People keep asking what functional reactive programming is all about. Too often descriptions of FRP fall into extremes of sterile definitions or sentimental hand-waving. In this lecture Tikhon Jelvis explains the subject sensibly, giving a careful definition while bringing it to life with an example application written in Haskell.

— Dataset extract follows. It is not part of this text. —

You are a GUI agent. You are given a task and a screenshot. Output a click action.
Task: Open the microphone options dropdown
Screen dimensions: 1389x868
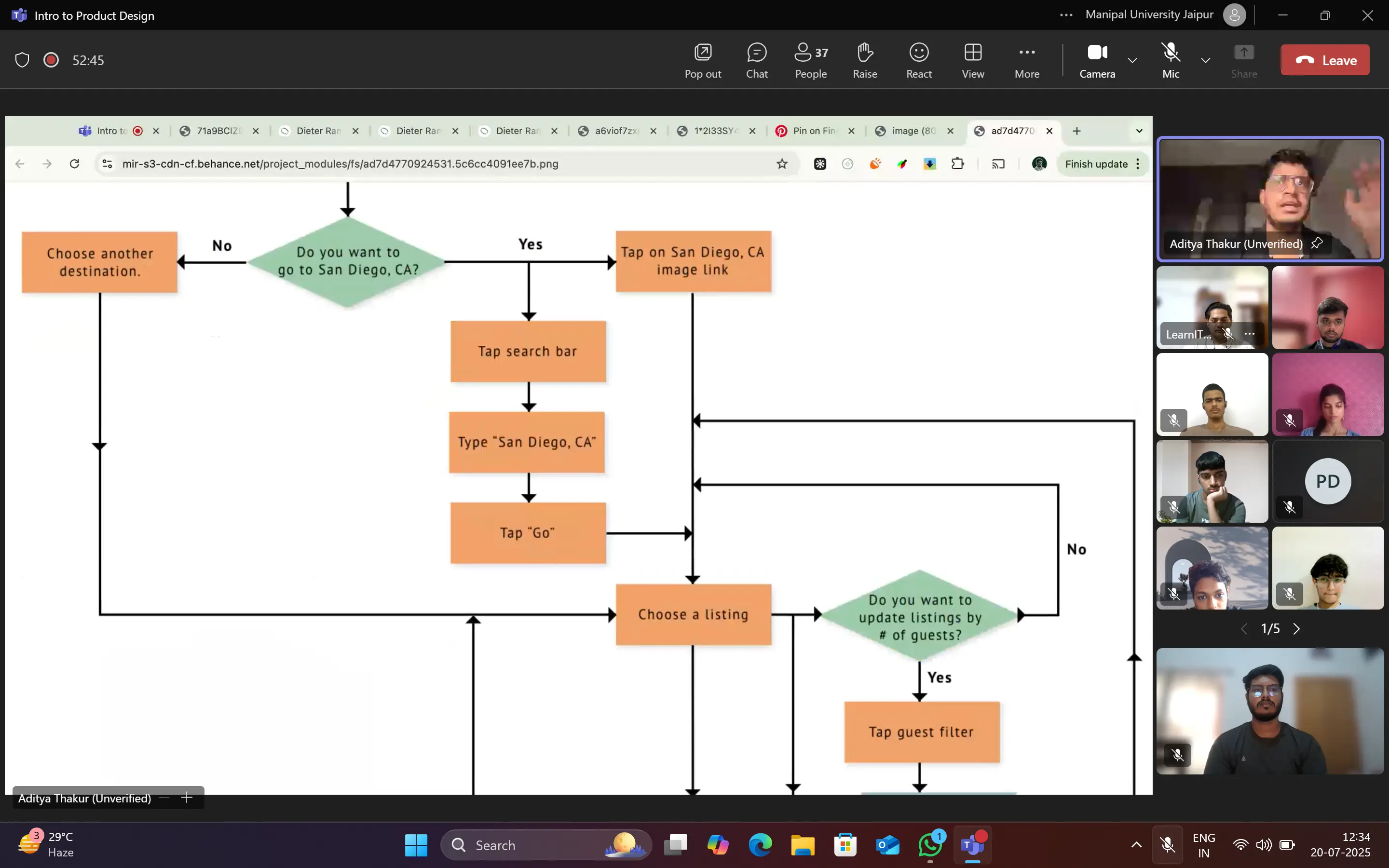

.NET support and versioning

Long Term Support (LTS) and Fast Track Support (FTS) are concepts in use throughout the software world and should be familiar to many. LTS releases will be maintained for stability over their lifecycle, receiving fixes for important issues and security fixes. New feature work and additional bug fixes will take place in FTS releases. From a support perspective, these release trains have the following support lifecycle attributes.

LTS releases are:

  • Supported for three years after the general availability date of a LTS release
  • And one year after the general availability of a subsequent LTS release

FTS releases are:

  • Supported within the same three-year window as the parent LTS release
  • And three months after the general availability of a subsequent FTS release
  • And one year after the general availability of a subsequent LTS release


Organizing your project to support .NET Framework and .NET Core

This article from Microsoft demonstrates several options to project owners how to organise their solution structure to compile against .NET Framework and .NET Core side-by-side.



A peek into F# 4.1

In this community driven release, Microsoft partnered with the F# community and other groups at Microsoft, to ensure that F# 4.1 support is rolled out across the very wide range of tooling from day #1.

In particular:

  • The Xamarin team at Microsoft are actively incorporating F# 4.1 support into the F# support in Xamarin Studio.
  • The Mono packaging team is updating the packages available to include F# 4.1.
  • The F# community is integrating F# 4.1 support in the F# Compiler Service component, used by many editing and compilation tools.
  • Microsoft are working with the F# community to help update the F# support in the Visual F# Power Tools and ensure it works smoothly with the next release of Visual Studio.
  • The F# community are already actively integrating support for F# 4.1 into support for Visual Studio Code and Atom through the Ionide project.
  • The F# community are integrating support for F# 4.1 into many other tools, include Fable, a F# to ECMAScript transpiler, and into the F# support for Emacs and Vim.